Caetano e Gil falaram pela primeira vez após a linda “É de Manhã” (1963), conhecida na voz de Maria Bethânia. “É música mais antiga deste repertório”, disse Caê. “E agora vamos tocar a mais nova delas”, avisou, referindo-se à “Camélia dos Quilombos do Leblon.” Ela foi composta em meio à turnê europeia da dupla, que passou por 18 cidades em dois meses. O tema é o mesmo que fez com que Caetano e Gil tivessem importância não só na música popular, mas no posicionamento político que tomavam a partir de suas composições. “As camélias da 2.ª abolição virão”, cantaram eles, num afrossamba convidativo.

(A moça havia terminado seu uísque e agora conversava sem parar com a colega. Perguntava porque Gil, “aquele velho, não cantava”. Tinha também a mania irritante de cantar absolutamente todos os fins de frases, mesmo os que não conhecia. Desafinava sempre, e, a essa altura, já ganhava olhares de reprovação das filas da frente.)

Mas, veja, não é estranho que uma música de 2015 que fala sobre “o sofrer do povo do Brasil” e a “2.ª abolição” seja executada para uma plateia que pagou entre R$ 310 e R$ 950 para estar ali? Não é estranho que a cultura popular, em sua expressão mais imediata (a música), tenha se tornado um fetiche consumista?

“Sampa” ainda impressiona pela beleza de seu realismo bruto, e músicas assim são necessárias para lembrar que somos, inteiramente, um país de imigrantes, chegados ou partidos – viu, cara leitora?

Em “Drão”, Gil parecia enfim se divertir no palco, enquanto Caetano arpejava o violão e pavimentava a estrada para o amigo. Aí a luz baixou e Gil cantou, grave como a tempestade que viria horas depois, “Não Tenho Medo da Morte”, leitura otimista sobre o fim dos fins. O momento ainda era de Gil em “Expresso 2222”, e por isso Caê o espiava com atenção, manjava cada acorde do violão como se tivesse aprendendo a música na hora.

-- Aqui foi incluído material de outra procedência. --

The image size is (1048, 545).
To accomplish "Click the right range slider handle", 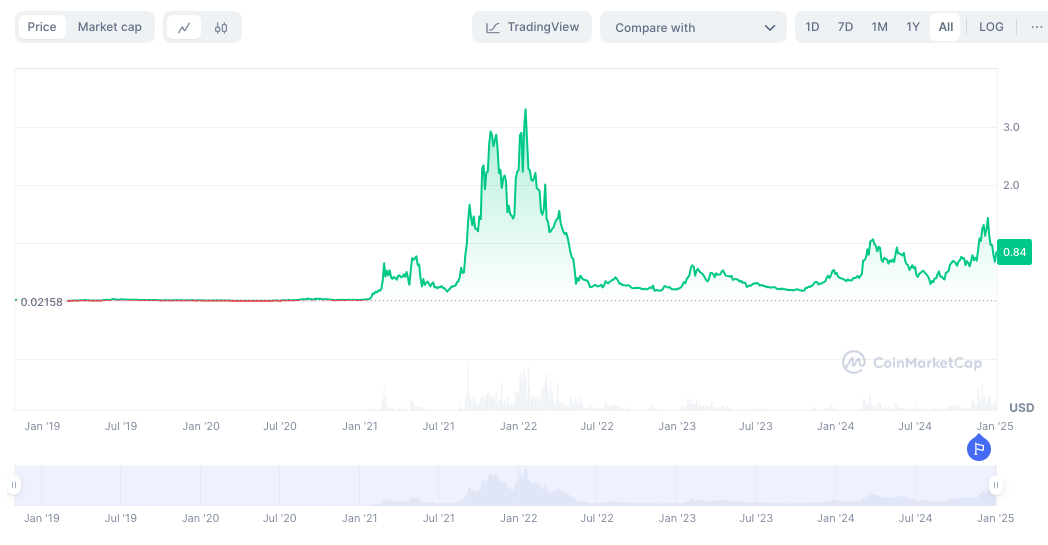I will pos(996,485).
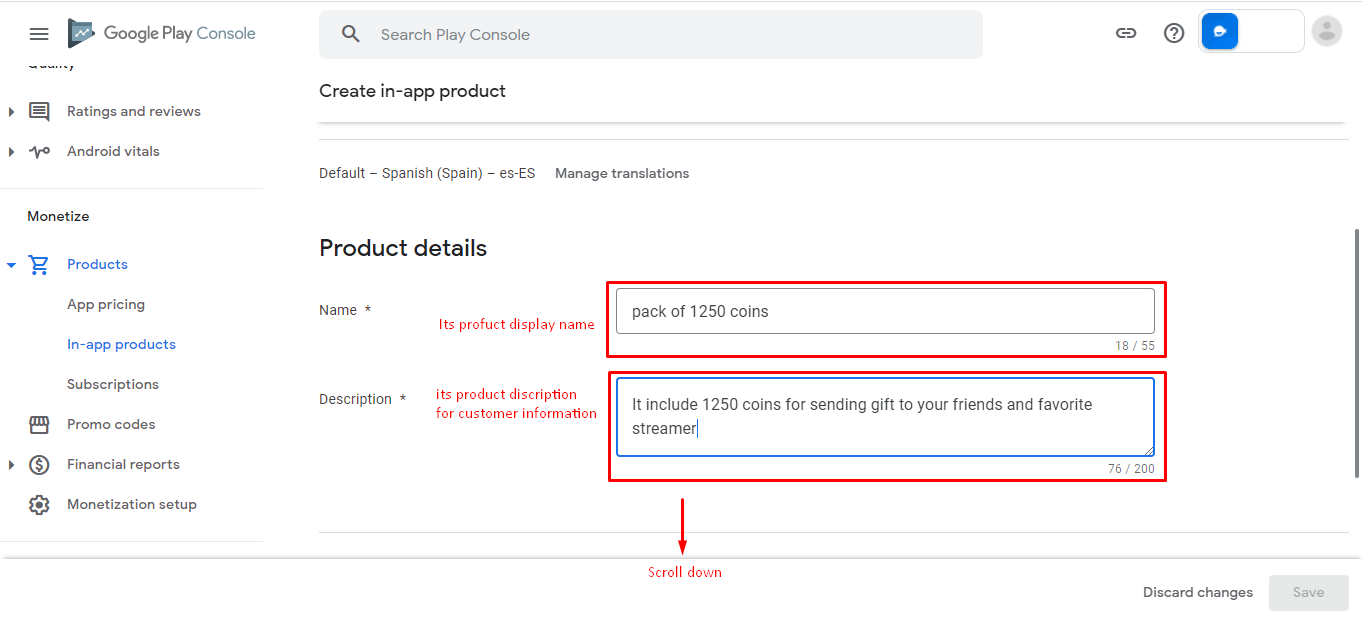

O final foi festeiro. “Nossa Gente (Avisa Lá)” perdeu o groove, mas se tornou deliciosamente pop. Alguns quiseram levantar para dançar, mas logo desistiram. Lá na frente, um braço comprido erguia o que parecia ser um LP. Gil também cerrou os punhos. “Andar com Fé” e “Filhos de Gandhi” mantiveram o clima – Caetano dançou e rebolou.

O bis previsto era “Desde que o Samba é Samba”, mas, não se sabe se pelo preço dos ingressos ou se pelo momento dos dois no palco, o que aconteceu foi um chorinho com quatro músicas: “Domingo no Parque”, “A Luz de Tieta”, “Leãozinho” e “Three Little Birds” (já com um punhado de gente a caminho de casa), de Bob Marley, regravada por Gil em 2002. Todos cantaram. Até quem não sabia nenhuma das anteriores e preferiu ficar no uísque ou no espumante.

Foi um show memorável por tudo que simboliza, por tudo que carrega em dois homens setentões e seus violões. Revisitamos nossa essência musical, de novo, e assim lembramos do que há de bom e reforçamos a cara feia com a música que não se importa com a história. O alto valor afetivo do show, entretanto, não impediu que momentos mornos tenham pontuado a apresentação, curtida em 50 anos de história. Em seu contexto, a noite também serviu para que Gil e Caetano, como bons vanguardistas, inaugurassem a sigla MPG: música popular gourmet.